An implantable cardiac defibrillator (ICD) is a small, battery-powered device that can detect when a patient’s heart is beating dangerously fast and deliver a life-saving electrical shock to return the too rapid heart rate to a normal rhythm.
ICD devices are the size of a business card and are implanted under the skin just below the collarbone. Like pacemakers, ICDs contain a pulse generator which has a computer, battery and lead wires. The leads are in contact with the heart muscle on one end, while the other end is connected to the pulse generator.
ICDs are pre-programmed to send electrical signals to the heart. ICDs also can “communicate” with a special device which provides information about the patient’s heart rhythms and the overall condition of the ICD device. As with pacemakers, routine monitoring and follow-up care are necessary with an ICD to ensure the device continues to function properly.
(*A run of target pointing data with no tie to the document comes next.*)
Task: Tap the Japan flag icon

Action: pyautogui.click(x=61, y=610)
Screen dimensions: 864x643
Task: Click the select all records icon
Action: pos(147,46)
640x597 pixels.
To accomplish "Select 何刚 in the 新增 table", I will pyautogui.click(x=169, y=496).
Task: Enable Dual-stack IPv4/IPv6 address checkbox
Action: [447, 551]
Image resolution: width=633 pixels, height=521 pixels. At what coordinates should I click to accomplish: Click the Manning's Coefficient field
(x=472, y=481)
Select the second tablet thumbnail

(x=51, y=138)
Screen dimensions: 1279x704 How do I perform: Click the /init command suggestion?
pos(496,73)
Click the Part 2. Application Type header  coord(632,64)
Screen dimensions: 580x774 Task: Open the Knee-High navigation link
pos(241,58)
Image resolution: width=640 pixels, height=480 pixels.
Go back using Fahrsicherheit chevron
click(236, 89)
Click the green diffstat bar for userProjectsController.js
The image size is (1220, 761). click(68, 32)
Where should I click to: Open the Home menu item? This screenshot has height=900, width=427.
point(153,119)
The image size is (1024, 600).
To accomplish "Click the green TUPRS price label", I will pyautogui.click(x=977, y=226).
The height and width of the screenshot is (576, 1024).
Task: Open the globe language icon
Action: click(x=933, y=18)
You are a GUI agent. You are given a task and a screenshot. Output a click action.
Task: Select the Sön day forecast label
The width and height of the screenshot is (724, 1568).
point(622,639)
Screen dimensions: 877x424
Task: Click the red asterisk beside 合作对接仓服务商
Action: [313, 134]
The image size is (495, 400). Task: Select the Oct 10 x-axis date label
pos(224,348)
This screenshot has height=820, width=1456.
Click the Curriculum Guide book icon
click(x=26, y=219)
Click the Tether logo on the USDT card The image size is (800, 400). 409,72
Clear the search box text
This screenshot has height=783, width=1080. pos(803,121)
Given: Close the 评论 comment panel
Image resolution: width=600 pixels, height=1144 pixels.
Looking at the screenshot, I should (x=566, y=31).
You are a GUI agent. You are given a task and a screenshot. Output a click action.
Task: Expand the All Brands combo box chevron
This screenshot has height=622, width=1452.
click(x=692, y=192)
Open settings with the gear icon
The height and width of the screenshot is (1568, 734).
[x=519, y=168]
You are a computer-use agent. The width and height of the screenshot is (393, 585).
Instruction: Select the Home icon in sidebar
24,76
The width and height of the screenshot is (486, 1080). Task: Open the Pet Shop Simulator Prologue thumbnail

Today, all ICDs also act as pacemakers and can prevent too slow heart rhythms by delivering pacing signals to the heart muscle. While pacing signals from the ICD are not felt by the patient, the life-saving shock signal delivered by an ICD is noticeable and has been described by patients as a “kick in the chest.”
A new technology, called a subcutaneous implantable cardiac defibrillator (S-ICD), provides life-saving intervention to patients without touching the patient’s heart. Unlike a regular ICD, there are no wires attached to the heart and the technique used to implant the device is also less invasive.
The device has obvious benefits for patients, including: increased lifestyle flexibility and a less complex surgery requiring a smaller incision to implant it.
The device is ideal for patients who are young and active, have congenital heart conditions or who are at risk for dislodging the wires of a traditional implantable defibrillator.
The S-ICD pulse generator is smaller than a roll of tape and is implanted under the skin and outside the rib cage at the patient’s left side. A small electrode is also implanted beneath the skin in the patient’s chest, running from the S-ICD to the center of the patient’s chest and up about five inches. No wires are threaded into the heart, and the device, being just under the skin, does not touch the heart muscle. The S-ICD also eliminates the need for follow-up surgery to replace or repair wires leading to the heart.
If the patient’s heart were to stop or experience a dangerous rhythm, the device would deliver an electrical signal to the heart with the goal of restoring the patient’s heart to normal rhythm and saving his/her life.
Summa Health System physicians implanted the first S-ICD in Ohio used outside of a clinical trial.
The new S-ICD manufactured by Boston Scientific gained FDA approval in 2012.